© JUNGE FREIHEIT Verlag GmbH & Co. KG www.jungefreiheit.de 24/23 / 09. Juni 2023

Martin Luther Kings „I have a dream“-Rede
Nicht postethnisch farbenblind
(ob)

Vor dem Hintergrund einer auch 100 Jahre nach Aufhebung der Sklaverei im Süden der USA fortbestehenden „rassistischen Kastengesellschaft“ und eines faktischen Apartheidsystems entfaltete Martin Luther King in seiner berühmten „I have a dream“-Rede vom 28. August 1963 den neuen „amerikanischen Traum“ eines gleichberechtigten Miteinanders von Schwarzen und Weißen. Der Theologe King, die charismatische Führungsfigur des schwarzen Evangelikalismus, habe dabei zwar die universalistischen Visionen des Neuen Testaments von der Aufhebung aller Unterschiede zwischen Freien und Sklaven, Heiden und Juden, Männern und Frauen in Christus beschworen.

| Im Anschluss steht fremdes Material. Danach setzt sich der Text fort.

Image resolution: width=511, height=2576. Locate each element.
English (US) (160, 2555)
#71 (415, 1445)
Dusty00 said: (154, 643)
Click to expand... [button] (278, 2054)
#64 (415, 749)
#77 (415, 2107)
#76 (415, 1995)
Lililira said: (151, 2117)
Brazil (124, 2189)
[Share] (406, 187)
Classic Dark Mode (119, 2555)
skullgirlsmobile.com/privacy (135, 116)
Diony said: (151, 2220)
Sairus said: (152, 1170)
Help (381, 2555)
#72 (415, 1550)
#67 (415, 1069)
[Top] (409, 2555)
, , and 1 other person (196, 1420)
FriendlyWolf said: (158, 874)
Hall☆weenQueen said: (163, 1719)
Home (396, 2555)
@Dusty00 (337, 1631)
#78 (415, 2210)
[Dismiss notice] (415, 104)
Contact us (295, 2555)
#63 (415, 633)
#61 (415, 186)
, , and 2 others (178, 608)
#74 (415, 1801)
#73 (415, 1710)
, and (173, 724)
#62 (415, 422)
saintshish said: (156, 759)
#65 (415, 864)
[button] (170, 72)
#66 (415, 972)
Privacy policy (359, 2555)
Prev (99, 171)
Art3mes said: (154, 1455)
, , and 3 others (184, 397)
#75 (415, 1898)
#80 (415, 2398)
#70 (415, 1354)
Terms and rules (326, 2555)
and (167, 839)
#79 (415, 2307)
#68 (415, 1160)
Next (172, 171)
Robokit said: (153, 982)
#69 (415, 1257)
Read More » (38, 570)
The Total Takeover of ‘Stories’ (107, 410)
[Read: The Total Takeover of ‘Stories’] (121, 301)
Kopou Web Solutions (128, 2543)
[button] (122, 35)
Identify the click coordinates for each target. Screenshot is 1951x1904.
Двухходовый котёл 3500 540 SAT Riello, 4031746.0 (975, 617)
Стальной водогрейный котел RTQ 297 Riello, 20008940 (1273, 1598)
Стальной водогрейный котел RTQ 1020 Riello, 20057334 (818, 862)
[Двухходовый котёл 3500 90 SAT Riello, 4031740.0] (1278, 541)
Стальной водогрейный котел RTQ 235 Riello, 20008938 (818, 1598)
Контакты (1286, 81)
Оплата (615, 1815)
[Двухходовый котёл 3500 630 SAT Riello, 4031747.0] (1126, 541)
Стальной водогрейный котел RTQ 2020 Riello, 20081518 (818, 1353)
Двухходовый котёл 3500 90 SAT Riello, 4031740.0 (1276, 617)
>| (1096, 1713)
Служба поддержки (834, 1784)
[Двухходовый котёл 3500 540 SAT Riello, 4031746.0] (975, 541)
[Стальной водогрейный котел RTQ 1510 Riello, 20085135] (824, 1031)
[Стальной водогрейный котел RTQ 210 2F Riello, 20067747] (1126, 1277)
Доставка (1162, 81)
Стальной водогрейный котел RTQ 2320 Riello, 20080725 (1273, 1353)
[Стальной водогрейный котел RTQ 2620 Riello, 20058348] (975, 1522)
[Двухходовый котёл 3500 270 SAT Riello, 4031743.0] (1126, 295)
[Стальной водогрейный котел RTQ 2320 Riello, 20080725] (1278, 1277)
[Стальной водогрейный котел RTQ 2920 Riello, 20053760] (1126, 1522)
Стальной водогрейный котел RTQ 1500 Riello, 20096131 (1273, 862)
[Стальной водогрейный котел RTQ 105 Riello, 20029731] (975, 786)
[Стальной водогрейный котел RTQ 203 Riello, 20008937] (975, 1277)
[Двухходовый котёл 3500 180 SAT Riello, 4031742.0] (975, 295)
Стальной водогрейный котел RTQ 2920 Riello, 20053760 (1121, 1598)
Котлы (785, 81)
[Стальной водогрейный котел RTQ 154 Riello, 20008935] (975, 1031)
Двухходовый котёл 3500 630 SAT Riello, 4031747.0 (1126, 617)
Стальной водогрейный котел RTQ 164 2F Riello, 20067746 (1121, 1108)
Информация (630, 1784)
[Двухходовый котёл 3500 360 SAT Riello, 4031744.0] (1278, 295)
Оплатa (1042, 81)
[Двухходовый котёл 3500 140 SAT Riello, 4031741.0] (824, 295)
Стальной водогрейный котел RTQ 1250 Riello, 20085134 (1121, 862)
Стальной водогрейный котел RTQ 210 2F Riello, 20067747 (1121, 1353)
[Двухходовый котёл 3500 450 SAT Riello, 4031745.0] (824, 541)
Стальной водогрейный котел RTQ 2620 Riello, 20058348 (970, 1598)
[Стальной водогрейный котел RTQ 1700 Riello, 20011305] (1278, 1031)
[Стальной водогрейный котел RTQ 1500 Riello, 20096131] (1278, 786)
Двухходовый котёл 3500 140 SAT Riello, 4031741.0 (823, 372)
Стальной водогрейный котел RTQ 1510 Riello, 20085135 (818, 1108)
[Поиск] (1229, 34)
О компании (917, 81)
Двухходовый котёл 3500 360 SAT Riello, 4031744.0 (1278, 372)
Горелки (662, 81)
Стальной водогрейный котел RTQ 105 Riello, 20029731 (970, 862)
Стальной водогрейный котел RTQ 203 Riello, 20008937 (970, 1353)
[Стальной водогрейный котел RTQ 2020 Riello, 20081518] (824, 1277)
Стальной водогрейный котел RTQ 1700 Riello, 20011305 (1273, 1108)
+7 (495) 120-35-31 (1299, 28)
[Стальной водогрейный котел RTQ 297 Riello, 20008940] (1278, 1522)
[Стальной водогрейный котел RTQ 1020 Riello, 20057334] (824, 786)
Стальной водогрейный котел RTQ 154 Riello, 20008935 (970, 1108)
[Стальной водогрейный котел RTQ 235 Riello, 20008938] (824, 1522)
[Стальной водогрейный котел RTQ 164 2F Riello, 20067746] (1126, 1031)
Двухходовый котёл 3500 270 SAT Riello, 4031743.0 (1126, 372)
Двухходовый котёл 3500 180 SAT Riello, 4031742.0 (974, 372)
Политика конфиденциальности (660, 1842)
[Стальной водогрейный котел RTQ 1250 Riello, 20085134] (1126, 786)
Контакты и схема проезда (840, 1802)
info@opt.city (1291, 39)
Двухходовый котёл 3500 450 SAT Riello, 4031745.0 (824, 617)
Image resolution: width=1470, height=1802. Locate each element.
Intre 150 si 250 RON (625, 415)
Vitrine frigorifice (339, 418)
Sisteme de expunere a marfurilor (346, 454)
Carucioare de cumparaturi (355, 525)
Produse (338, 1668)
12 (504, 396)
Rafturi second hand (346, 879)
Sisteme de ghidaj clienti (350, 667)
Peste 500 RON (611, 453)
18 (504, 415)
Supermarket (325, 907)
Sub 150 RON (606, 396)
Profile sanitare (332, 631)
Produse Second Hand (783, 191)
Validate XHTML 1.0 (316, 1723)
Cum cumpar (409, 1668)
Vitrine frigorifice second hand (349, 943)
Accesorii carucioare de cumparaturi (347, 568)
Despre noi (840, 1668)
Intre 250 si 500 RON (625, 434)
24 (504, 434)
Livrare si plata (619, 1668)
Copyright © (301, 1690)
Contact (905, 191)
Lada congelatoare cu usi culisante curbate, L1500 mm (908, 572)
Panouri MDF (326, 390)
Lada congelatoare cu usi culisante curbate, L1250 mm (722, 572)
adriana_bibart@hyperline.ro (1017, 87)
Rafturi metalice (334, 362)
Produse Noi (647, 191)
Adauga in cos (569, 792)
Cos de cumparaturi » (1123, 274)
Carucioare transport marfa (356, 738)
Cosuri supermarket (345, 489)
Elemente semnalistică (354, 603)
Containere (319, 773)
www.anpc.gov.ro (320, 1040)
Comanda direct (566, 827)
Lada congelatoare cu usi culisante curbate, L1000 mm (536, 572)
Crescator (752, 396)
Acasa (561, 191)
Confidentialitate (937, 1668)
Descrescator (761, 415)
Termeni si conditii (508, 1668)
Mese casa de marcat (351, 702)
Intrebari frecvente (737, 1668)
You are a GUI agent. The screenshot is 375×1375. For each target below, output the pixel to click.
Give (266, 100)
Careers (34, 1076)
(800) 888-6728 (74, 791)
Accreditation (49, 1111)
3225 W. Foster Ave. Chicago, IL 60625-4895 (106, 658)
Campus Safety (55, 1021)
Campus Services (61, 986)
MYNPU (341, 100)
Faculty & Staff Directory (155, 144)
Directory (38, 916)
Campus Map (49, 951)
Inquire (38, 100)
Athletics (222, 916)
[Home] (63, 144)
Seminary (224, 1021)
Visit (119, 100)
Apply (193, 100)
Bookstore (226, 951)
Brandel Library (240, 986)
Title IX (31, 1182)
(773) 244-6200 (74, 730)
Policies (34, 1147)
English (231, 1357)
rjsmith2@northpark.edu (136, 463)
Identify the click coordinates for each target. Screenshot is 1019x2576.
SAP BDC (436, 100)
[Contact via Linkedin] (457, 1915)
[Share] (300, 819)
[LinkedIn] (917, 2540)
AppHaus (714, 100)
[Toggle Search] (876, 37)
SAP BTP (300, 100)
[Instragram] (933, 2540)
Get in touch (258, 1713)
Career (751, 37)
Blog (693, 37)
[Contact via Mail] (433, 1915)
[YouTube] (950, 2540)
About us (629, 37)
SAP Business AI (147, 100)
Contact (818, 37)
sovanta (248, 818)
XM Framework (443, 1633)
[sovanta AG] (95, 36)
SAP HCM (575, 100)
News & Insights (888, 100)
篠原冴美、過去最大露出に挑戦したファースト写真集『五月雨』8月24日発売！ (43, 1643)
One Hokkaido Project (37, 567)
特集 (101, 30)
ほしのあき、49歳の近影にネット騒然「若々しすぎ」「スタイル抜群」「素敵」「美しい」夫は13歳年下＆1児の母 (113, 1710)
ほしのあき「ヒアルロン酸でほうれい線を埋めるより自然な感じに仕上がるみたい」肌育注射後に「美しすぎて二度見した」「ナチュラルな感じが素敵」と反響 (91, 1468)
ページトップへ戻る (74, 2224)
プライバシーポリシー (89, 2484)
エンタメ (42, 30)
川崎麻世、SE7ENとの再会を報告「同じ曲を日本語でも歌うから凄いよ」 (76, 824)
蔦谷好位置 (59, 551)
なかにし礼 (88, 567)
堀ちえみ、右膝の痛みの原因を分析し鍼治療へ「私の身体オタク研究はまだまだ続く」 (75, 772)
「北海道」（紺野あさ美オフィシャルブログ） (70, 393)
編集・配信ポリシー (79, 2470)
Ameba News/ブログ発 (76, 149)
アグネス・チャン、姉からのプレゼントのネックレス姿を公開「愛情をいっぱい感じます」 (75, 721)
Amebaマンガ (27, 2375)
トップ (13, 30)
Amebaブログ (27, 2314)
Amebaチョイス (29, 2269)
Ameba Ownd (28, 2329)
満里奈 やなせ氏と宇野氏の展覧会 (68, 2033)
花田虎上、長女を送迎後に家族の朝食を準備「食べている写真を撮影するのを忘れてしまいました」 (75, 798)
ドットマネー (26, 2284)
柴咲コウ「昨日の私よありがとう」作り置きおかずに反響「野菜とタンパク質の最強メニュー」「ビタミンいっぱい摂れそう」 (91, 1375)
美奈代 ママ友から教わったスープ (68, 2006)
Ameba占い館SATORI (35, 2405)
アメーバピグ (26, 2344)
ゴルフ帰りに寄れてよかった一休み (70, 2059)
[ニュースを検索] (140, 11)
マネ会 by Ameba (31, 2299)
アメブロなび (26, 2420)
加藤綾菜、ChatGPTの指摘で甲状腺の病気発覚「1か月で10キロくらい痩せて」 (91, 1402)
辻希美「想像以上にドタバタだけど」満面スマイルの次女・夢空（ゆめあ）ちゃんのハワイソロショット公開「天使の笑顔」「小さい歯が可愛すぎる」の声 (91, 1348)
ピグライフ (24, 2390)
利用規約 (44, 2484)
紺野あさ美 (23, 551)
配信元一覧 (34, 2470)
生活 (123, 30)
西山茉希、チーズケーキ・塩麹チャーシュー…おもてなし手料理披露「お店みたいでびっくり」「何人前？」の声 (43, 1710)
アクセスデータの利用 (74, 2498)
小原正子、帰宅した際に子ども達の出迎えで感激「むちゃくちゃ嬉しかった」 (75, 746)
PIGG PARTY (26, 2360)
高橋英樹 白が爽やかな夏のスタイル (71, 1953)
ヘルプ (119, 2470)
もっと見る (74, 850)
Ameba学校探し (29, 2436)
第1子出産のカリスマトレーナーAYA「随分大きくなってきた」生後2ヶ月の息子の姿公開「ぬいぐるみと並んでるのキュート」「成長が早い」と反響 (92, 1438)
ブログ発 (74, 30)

Aber, wie der Nordamerikanische Kulturgeschichte lehrende Michael Hochgeschwender (Universität München) die heute gern ausgeblendete Komplexität dieser Rede herausarbeitet, sei der schwarze Prediger dabei nicht mit „postethnischer Farbenblindheit“ geschlagen gewesen (Aus Politik und Zeitgeschichte, 15–16/2023). Sowenig wie der Heilige Paulus habe der mit Emphase vom „American Negro“ sprechende King geglaubt, die Schöpfungsordnungen von Volk und Ethnie würden im Reich Gottes aufgelöst. Darin sei die „deutlich kulturpluralistische Wendung“ in Kings liberalem und theologischem Universalismus zu erkennen.